Review of SPF-18

SPF-18 (2017)
1/10
The worst film ever made. And I wish I was kidding.
1 November 2017
Warning: Spoilers
Dear all who love film,

Drop whatever you're doing and watch this film on Netflix right now, because this is the new shorthand for "worst film ever made" and it's so bad that it has to be seen to be believed. Let me give you the "kind" version of my review.

Let's start with the writing. The writing on this movie is so bad that I'm not entirely convinced it was written at all. I think it may have been vomited onto the page. This is essentially what happens if you get really, really stoned, write a thesis on existentialism whilst watching the OC then decide to adapt it into a screenplay and subsequent movie having consumed your body weight in acid on every day of the process. I mean, it's just terrible. In fact, this is an analogy that screenwriters will understand that demonstrates how bad the dialogue is: You know when you're struggling with a scene so you just drop in some placeholder dialogue to come back to and fix later? This is what happens when you don't go back and do that.

Now the acting. I'm using the word "acting" so charitably here that it physically pains me. I have never, in all my life, witnessed anything quite so terrible as the acting in this film. I mean, some of the lead actors would struggle to get a callback for a kindergarten nativity play. I'm surprised that they could get insured to make this movie... you'd think it'd be dangerous putting this much wood under studio lights. Honestly, it just needed a couple of squirrels and we could've replaced the nonsensical voice-over with David Attenborough narrating and improved the movie a thousandfold.
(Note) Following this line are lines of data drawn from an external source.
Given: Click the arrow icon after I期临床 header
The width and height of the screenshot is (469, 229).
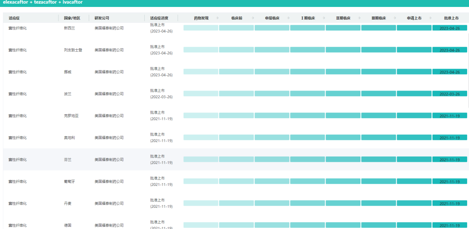Looking at the screenshot, I should tap(324, 18).
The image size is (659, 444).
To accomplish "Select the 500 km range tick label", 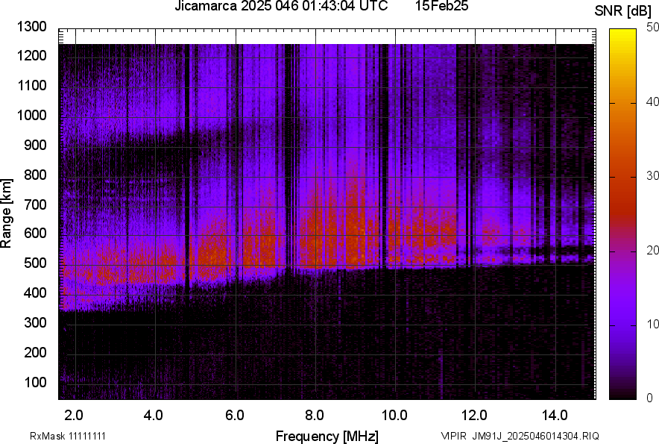I will coord(39,263).
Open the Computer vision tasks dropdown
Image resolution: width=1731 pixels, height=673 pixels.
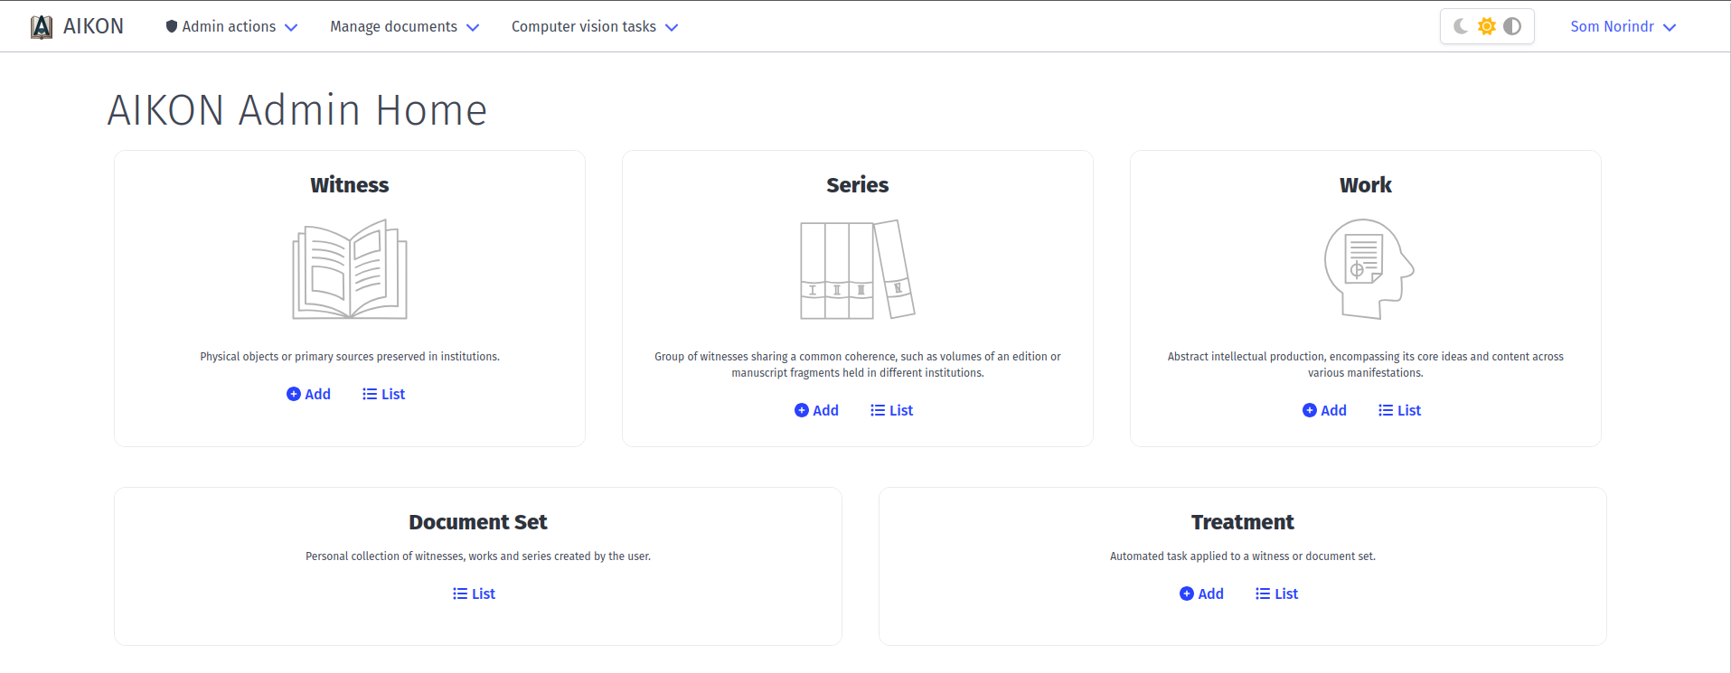(x=594, y=26)
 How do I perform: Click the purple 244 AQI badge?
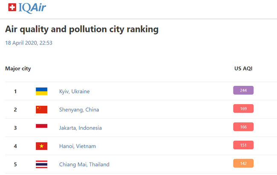click(243, 90)
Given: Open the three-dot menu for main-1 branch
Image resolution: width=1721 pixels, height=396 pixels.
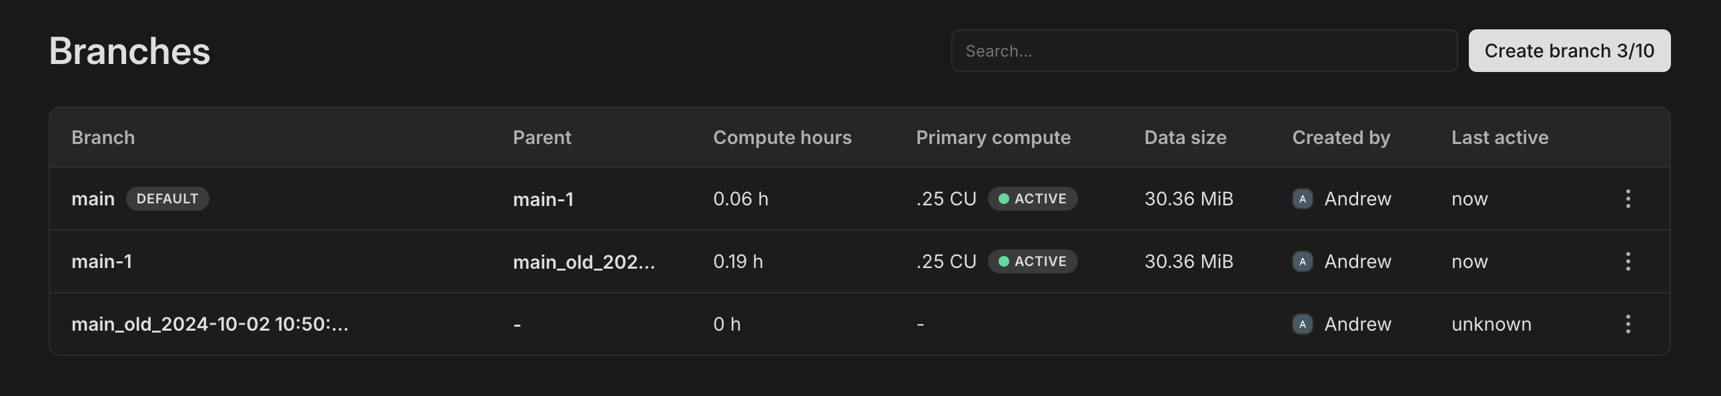Looking at the screenshot, I should coord(1627,261).
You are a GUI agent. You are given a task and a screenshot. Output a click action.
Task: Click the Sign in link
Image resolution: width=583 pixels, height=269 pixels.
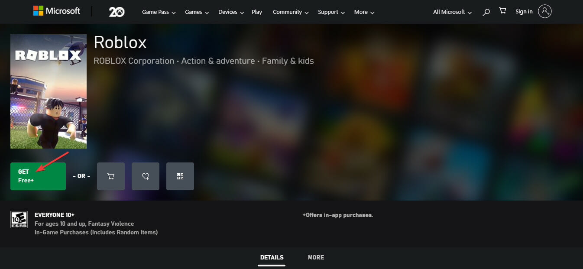point(524,12)
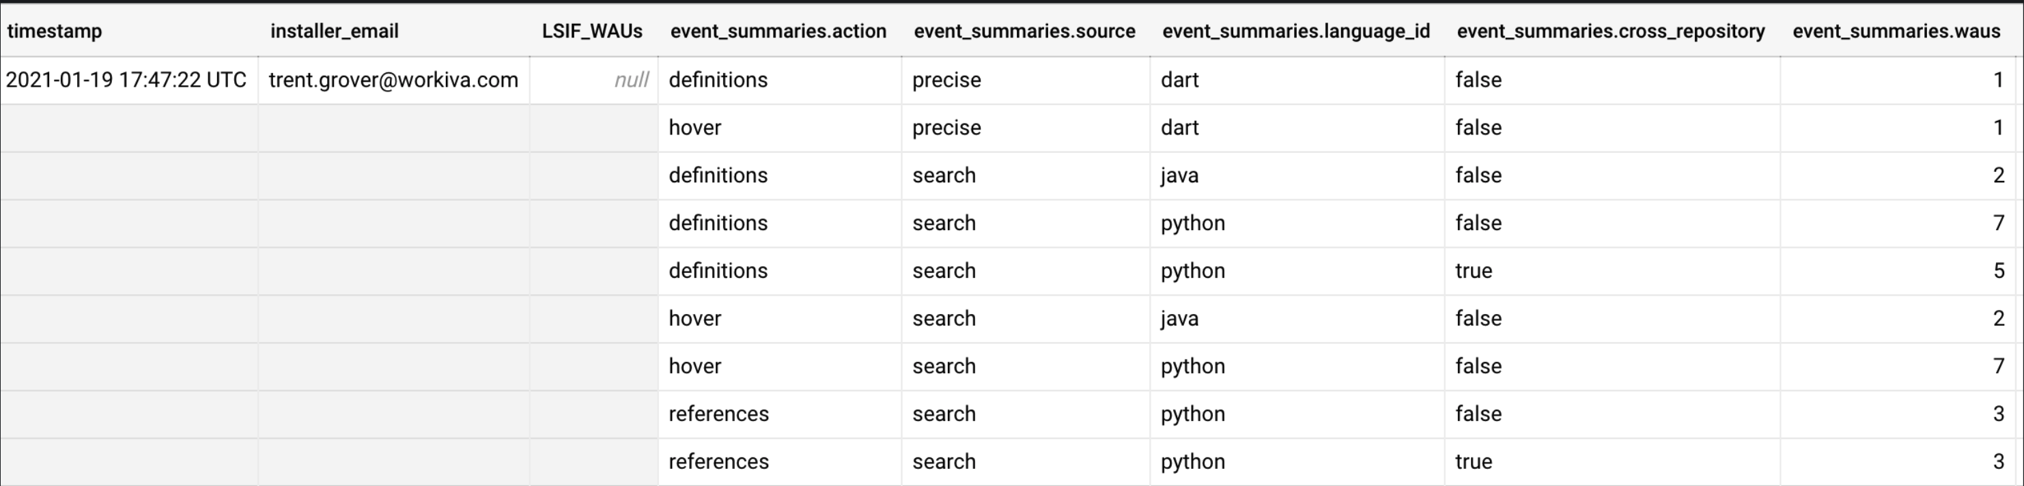This screenshot has height=486, width=2024.
Task: Select the event_summaries.source column header
Action: [1024, 31]
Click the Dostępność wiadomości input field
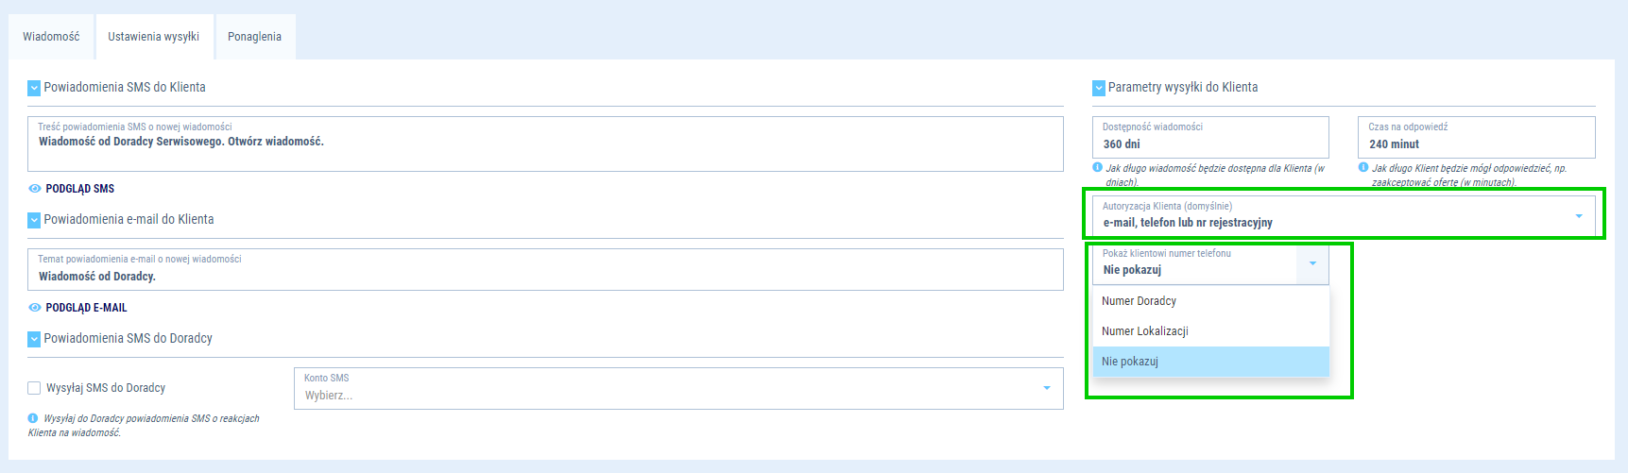Image resolution: width=1628 pixels, height=473 pixels. (x=1209, y=144)
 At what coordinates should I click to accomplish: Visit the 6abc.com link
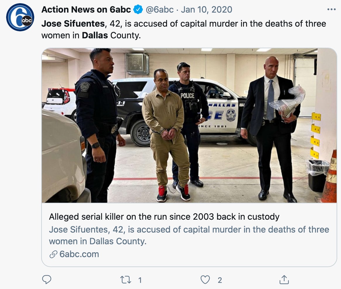79,254
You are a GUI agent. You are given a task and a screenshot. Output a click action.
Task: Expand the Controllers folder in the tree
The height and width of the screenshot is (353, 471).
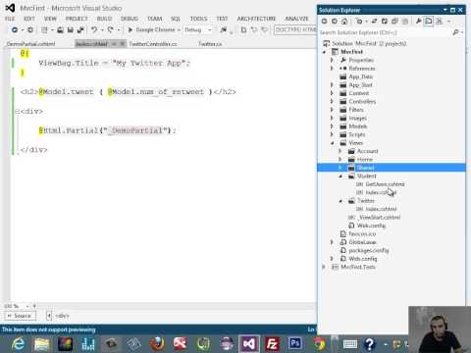pos(332,102)
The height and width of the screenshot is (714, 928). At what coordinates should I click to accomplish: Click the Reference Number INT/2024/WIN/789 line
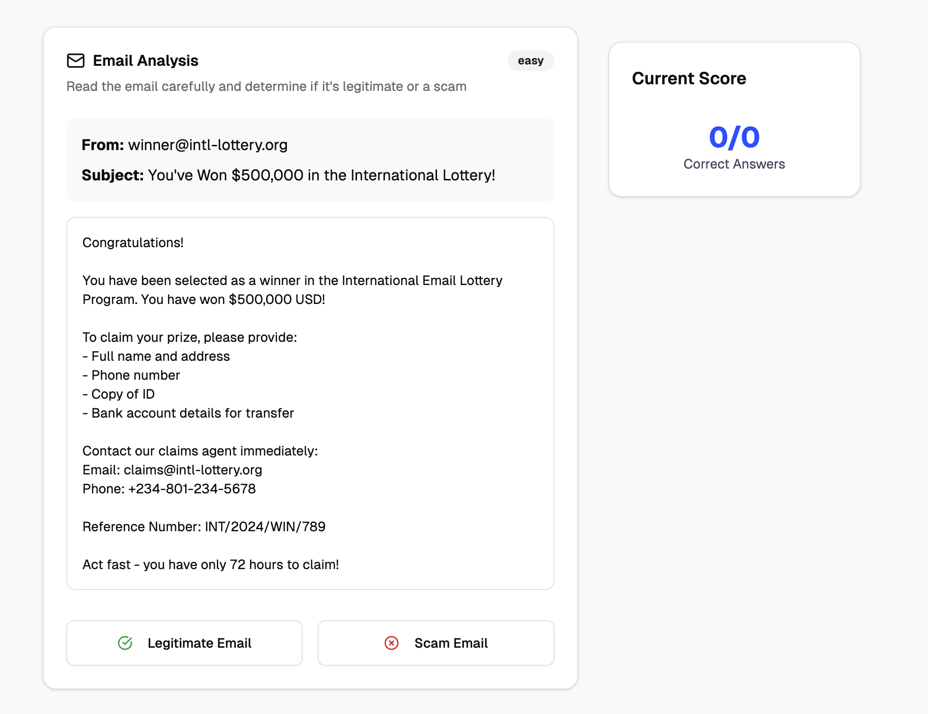pos(204,527)
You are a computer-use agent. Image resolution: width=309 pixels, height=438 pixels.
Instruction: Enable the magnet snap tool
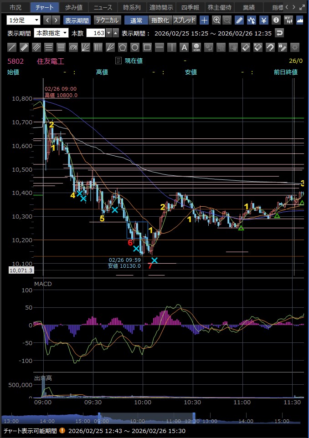pyautogui.click(x=270, y=47)
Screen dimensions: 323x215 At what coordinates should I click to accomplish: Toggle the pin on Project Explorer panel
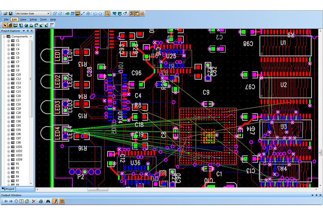click(x=28, y=31)
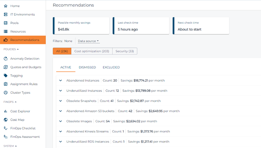Switch to the EXCLUDED tab
261x148 pixels.
111,67
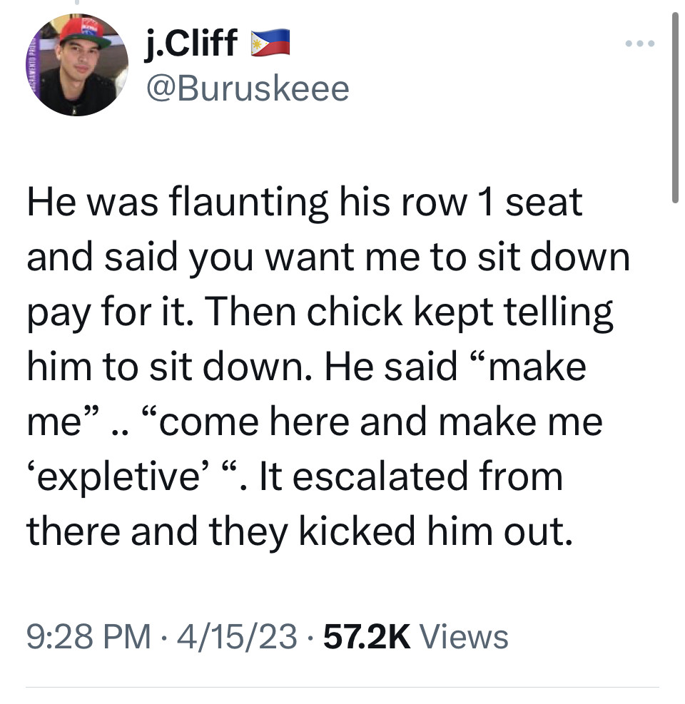Click the line 'and said you want me to sit down'
685x704 pixels.
(x=328, y=258)
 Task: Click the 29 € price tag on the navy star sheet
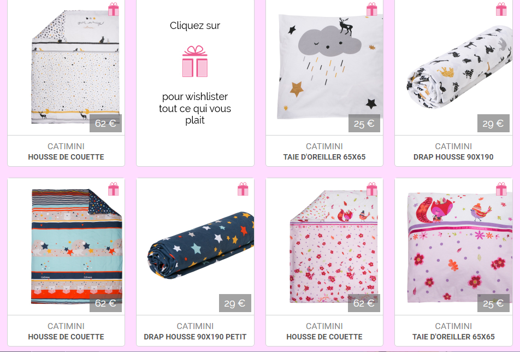coord(235,303)
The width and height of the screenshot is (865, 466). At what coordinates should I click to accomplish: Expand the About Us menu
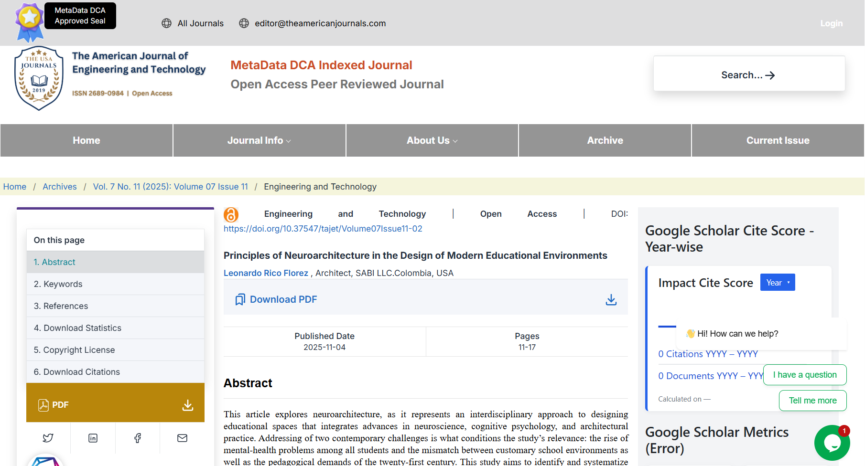432,140
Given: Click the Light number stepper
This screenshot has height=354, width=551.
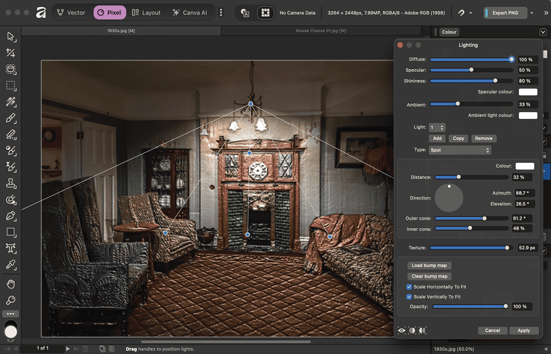Looking at the screenshot, I should coord(442,127).

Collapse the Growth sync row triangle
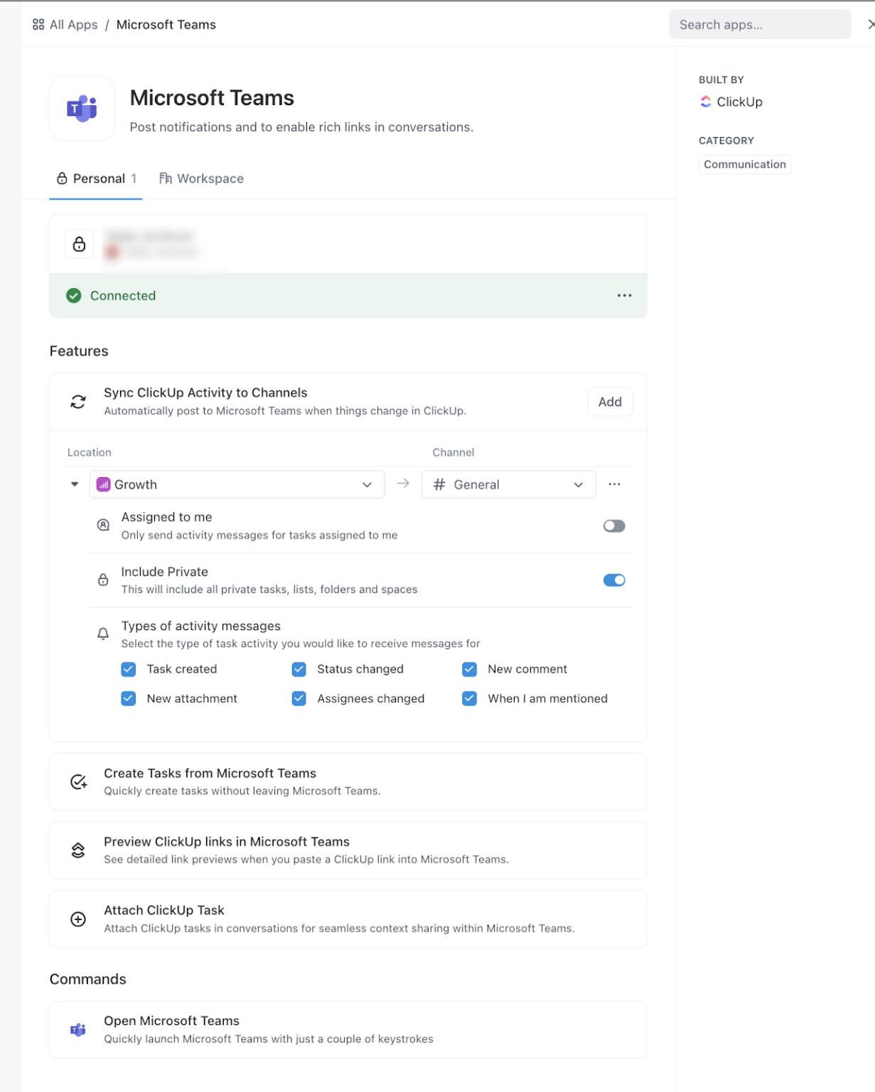tap(74, 484)
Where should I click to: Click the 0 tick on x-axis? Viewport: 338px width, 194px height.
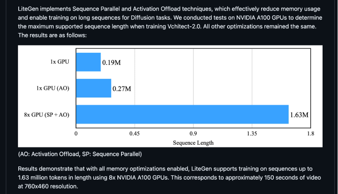tap(76, 134)
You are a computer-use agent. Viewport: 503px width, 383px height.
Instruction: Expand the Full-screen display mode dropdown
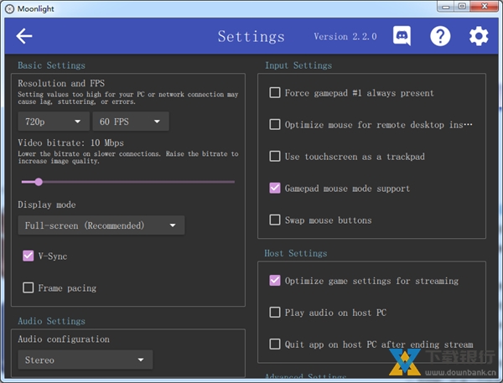coord(101,225)
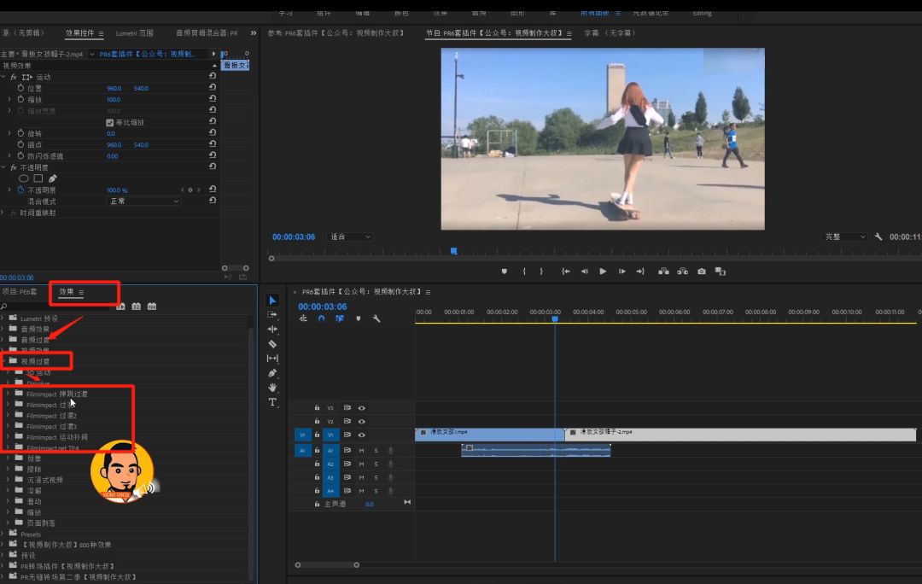The width and height of the screenshot is (922, 584).
Task: Expand the FilmImpact 弹跳过渡 folder
Action: click(8, 394)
And, somehow, Molly Ringwald pops up in it. If she's getting that hard up for cash, can we please start a Kickstarter rather than let her humiliate herself like this again? And, as if the director was painfully aware that the level of acting in this was bad, in an almost way too ironic act of definitely unintentional parody, there are cameos from Keanu Reeves and Pamela Anderson. Seriously. I couldn't make this up.

Oh, and the directing? Awful. Like, the worst student film-level bad. Every single choice is wrong. Every single one. There's footage used, shot on a camcorder by one of the actresses, that is the only footage in the entire movie that is framed in any way correctly. The entire movie looks like the camera operator did his job whilst sitting on a pneumatic drill in an earthquake except for the camcorder footage.

Ladies and gentleman, I submit to you that we no longer need to discuss Plan 9 as the worst piece of cinema ever. SPF18, quite frankly, makes it look like Citizen Kane.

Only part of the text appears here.